Header Leaderboard Ad

Collapse

Tech Summary: ABI's SOLiD (Seq. by Oligo Ligation/Detection), UPDATED for v2.0

Collapse

Announcement

Collapse
No announcement yet.
This is a sticky topic.
X
X
 
  • Filter
  • Time
  • Show
Clear All
new posts

  • Tech Summary: ABI's SOLiD (Seq. by Oligo Ligation/Detection), UPDATED for v2.0


    Applied Biosystems has just launched their instrument, which supports their version of high-throughput sequencing chemistry, termed “SOLiD™” (little “i”, please). Acquired from Agencourt Personal Genomics in late 2006, SOLiD is a unique parallel chemistry which enables simultaneous sequencing of thousands of individual DNA molecules.

    Here I will present a brief overview of the technology, aimed at those who haven’t had time to become intimately familiar with the chemistry. Figures and information taken directly from this presentation from ABI’s website.

    Sequencing on the SOLiD machine starts with library preparation. In the simplest fragment library, two different adapters are ligated to sheared genomic DNA (left panel of Fig. 1). If more rigorous structural analysis is desired, a “mate-pair” library can be generated in a similar fashion, be incorporating a circularization/cleavage step prior to adapter ligation (right panel of Fig.1).


    Figure 1. Library generation schematic.

    Once the adapters are ligated to the library, emulsion PCR is conducted using the common primers to generate “bead clones” which each contain a single nucleic acid species.


    Figure 2. Clonal bead library generation via emulsion PCR.

    Each bead is then attached to the surface of a flow cell via 3’ modifications to the DNA strands.


    Figure 3
    . Depositing beads into flow cell via end modifications.

    At this point, we have a flow cell (basically a microscope slide that can be serially exposed to any liquids desired) whose surface is coated with thousands of beads each containing a single genomic DNA species, with unique adapters on either end. Each microbead can be considered a separate sequencing reaction which is monitored simultaneously via sequential digital imaging. Up to this point all next-gen sequencing technologies are very similar, this is where ABI/SOLiD diverges dramatically (see figure 4).

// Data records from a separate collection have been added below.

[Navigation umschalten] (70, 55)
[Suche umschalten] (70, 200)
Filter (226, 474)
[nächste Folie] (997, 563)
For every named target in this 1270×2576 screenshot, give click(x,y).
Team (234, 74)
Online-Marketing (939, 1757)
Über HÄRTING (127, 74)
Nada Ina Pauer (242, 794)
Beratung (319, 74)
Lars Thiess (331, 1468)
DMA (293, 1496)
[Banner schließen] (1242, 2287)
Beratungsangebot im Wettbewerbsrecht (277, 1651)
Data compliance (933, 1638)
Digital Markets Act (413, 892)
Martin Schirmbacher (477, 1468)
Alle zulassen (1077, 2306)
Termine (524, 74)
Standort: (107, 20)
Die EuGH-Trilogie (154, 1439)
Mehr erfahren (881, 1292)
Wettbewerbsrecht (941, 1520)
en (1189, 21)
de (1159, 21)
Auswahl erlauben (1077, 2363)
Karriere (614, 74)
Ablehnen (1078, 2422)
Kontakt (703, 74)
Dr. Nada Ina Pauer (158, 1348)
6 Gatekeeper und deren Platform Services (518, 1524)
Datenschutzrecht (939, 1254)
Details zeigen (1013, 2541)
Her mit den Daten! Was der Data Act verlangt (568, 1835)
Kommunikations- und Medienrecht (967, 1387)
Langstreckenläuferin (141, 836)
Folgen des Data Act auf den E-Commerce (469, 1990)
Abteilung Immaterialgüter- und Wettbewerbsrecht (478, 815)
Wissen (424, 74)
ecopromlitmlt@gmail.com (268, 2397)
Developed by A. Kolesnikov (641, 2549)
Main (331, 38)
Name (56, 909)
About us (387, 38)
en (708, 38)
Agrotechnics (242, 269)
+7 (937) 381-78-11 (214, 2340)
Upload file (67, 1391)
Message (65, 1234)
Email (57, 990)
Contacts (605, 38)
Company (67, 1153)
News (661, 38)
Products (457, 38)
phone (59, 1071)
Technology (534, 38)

    Figure 4. Schematic of ABI SOLiD v2.0 sequencing chemistry. SOLiD 2.0 chemistry utilizes 1/2 encoding (meaning bases 1/2 of the probe are the specific bases linked to the colorspace calls). The original version of the chemistry used 4,5 encoded probes.

    The actual base detection is no longer done by the polymerase-driven incorporation of labeled dideoxy terminators. Instead, SOLiD uses a mixture of labeled oligonucleotides and queries the input strand with ligase. Understanding the labeled oligo mixture is key to understanding SOLiD technology.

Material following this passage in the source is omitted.